▸ MATERIAL FOR THE TASK:
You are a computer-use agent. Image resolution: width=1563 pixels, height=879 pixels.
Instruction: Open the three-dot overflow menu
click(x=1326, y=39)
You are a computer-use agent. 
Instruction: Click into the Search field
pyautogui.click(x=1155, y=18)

--

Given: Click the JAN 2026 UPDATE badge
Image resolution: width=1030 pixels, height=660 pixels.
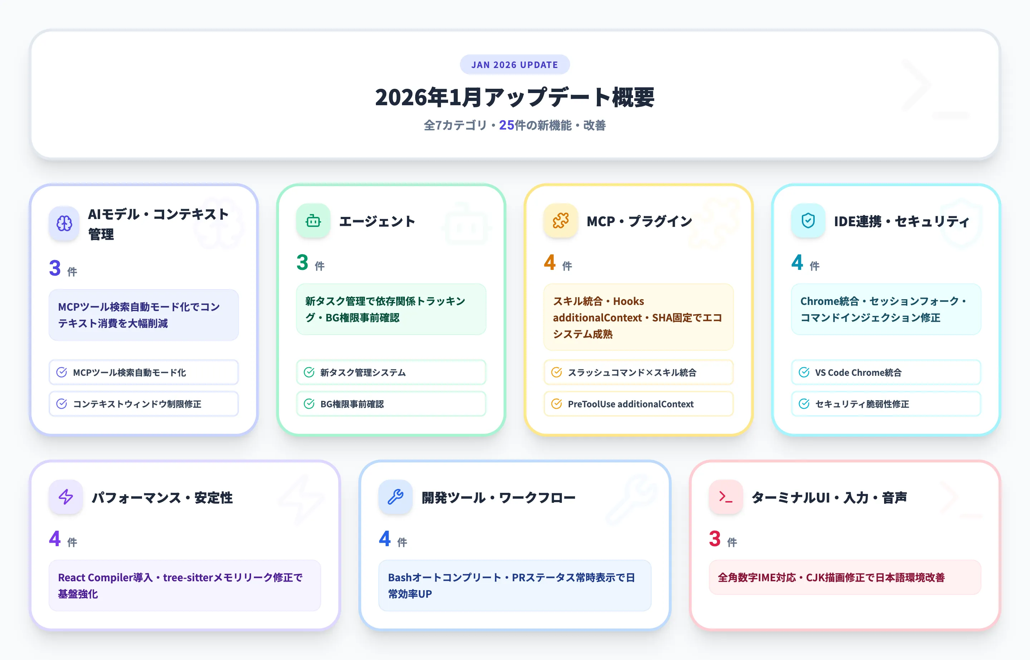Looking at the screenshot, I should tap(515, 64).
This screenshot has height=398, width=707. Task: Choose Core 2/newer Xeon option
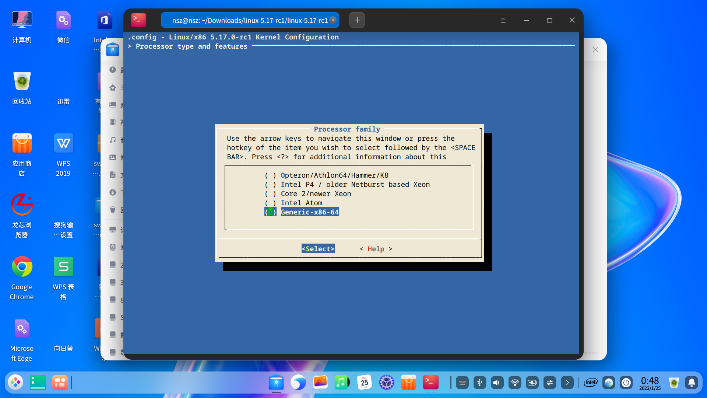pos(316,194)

▸ YOUR ASSIGNMENT:
Search the data above for the word "computer". Copy each line it is in.

▸ TASK RESPONSE:
You are a computer-use agent. Image resolution: width=1563 pixels, height=879 pixels.
You are a computer-use agent. 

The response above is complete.